Goal of the exercise:
The data below should be restated word for word, with every picture omitted.

Source data:
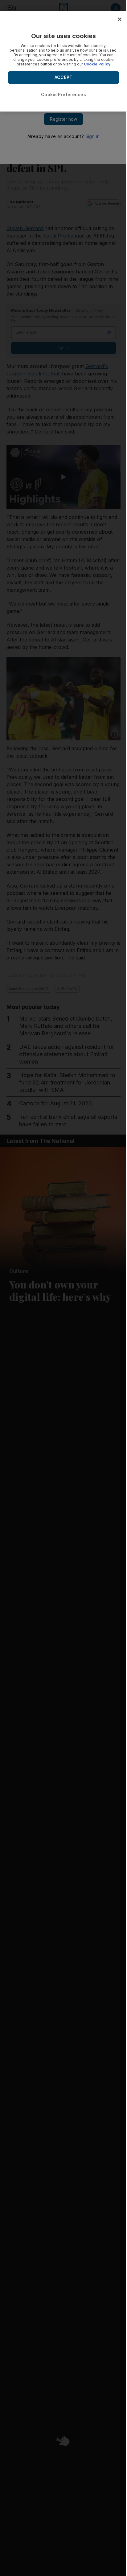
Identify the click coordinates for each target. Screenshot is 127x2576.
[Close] (119, 19)
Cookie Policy (97, 64)
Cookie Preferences (63, 94)
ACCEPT (63, 77)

Exercise answer:
Identify the click coordinates for each target. Screenshot is 127x2576.
[Close] (119, 19)
Cookie Policy (97, 64)
Cookie Preferences (63, 94)
ACCEPT (63, 77)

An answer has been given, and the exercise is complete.